** start Records for this task **

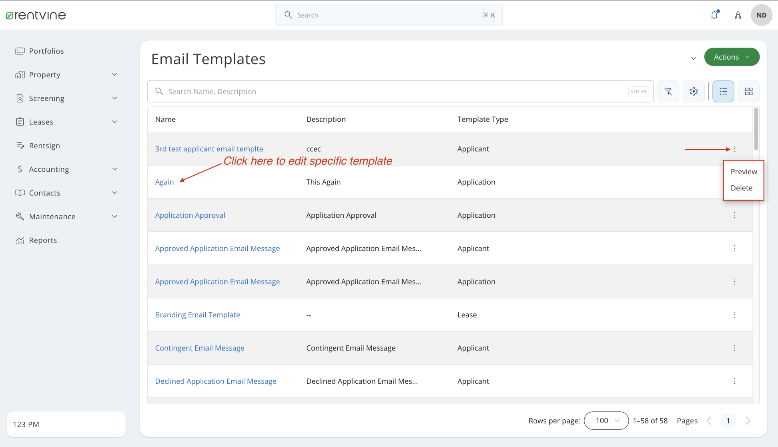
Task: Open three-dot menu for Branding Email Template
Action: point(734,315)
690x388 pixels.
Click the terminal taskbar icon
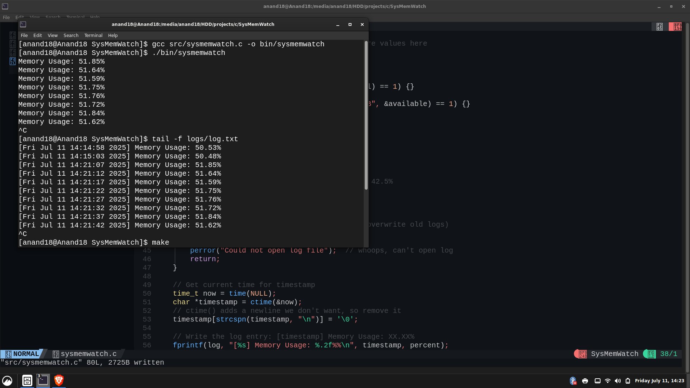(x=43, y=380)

** end Records for this task **

Do this
Starting at the line that contains "690x388 pixels." and continuing through the end of the records, write out every line again, requests included, with each coordinate in the answers multiplied by 0.9 and rounded to a whole number, halves rounding up. Leave the pictures out.

Written solution
690x388 pixels.
Click the terminal taskbar icon
(x=39, y=342)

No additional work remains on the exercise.